In 1994, a consortium led by Loro Piana signed an agreement with local communities, backed by the Peruvian government. The agreement gave Loro Piana company the exclusive honor of buying, processing and exporting vicuña in the form of textiles and finished products.
Before this agreement, there had been a lengthy ban on trade in an attempt to protect these diminutive animals from poachers. Only after the involvement of the communities of campesinos was there a turning point in the story of the vicuña. The locals were granted the right to shear the animals, yet safeguard them, while in turn receiving the proceeds of the strictly monitored shearing process.
The increase in the vicuña population, from 98,000 head in 1995 to the current figure of 180,000, confirms the success of this project and ensures that the species will be definitively saved from extinction in the future.

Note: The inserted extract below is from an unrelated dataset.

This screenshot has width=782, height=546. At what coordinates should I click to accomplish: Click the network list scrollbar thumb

Since then, Loro Piana has honored its ongoing commitment to the vicuña, creating Peru’s first private nature reserve in 2008. The Dr. Franco Loro Piana Reserve is named after the father of Sergio and Pier Luigi Loro Piana. In just five years the number of animals living within the Reserve has doubled, thus advancing another key step towards saving the species.

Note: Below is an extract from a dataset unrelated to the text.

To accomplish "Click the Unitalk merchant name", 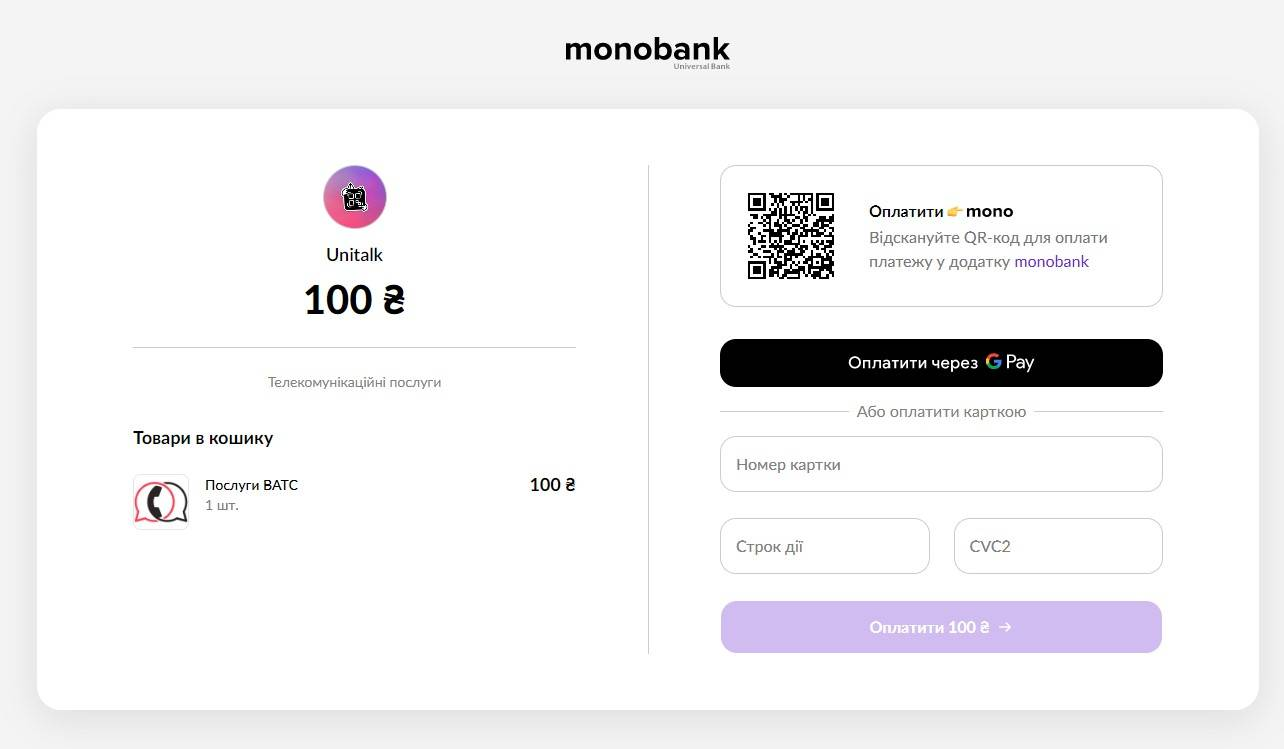I will click(x=354, y=255).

On the strength of the company’s experience in Peru, Loro Piana ventured into Argentina, where the company purchased the majority share in a local firm that has permission to shear vicuñas that thrive in the Catamarca province in northeastern Argentina.
As in Peru, Argentina too has enacted a scheduled, controlled, cruelty-free shearing of the animals as a safeguard against poaching; without their precious fleece, the vicuñas no longer represent a source of income for criminals. This is why in Catamarca it is said that every animal sheared is an animal saved.
In an area of more than 85,000 hectares, of which Loro Piana has been granted use, the vicuñas are monitored and left free to roam. The shearing is carried out by experienced operators under the close supervision of veterinarians. In Peru, on the other hand, where the vicuña legends and traditions are still very much alive, the animals are sheared following the ancient Chakku ritual, which dates back to the days of the Incas. Just as in the past, hundreds of people gather on this special day, which is marked by time-honored practices and rituals. The beaters shout and whistle to flush the vicuñas downhill, where they are corralled into shearing pens, carefully selected, sheared and then immediately released.
The result of this operation is the rarest fibre in the world. The adult animals produce just 250 grams of fibre every two years and after the de-hairing process, this results in less than 150 grams.
The fleece from Peruvian and Argentinean vicuñas is equally fine and valuable. The main difference lies in the color: the Peruvian animals have a golden brown fleece, while those in Argentina are a light honey color. Both fibres are similarly fine and feather-light, with the same extraordinary ability to retain body heat.
Known as the “Fibre of the Gods,” in the past, the vicuña was reserved solely for the use of the Incan emperor. Now it can be enjoyed once again, with fabrics and garments that are certified and accompanied by documentation to prove that they come from animals sheared live, in a completely traceable process.
The Queen of the Andes continues to dress the world…as in the ancient Inca legends, nature yields unique and precious gifts to those who respect her.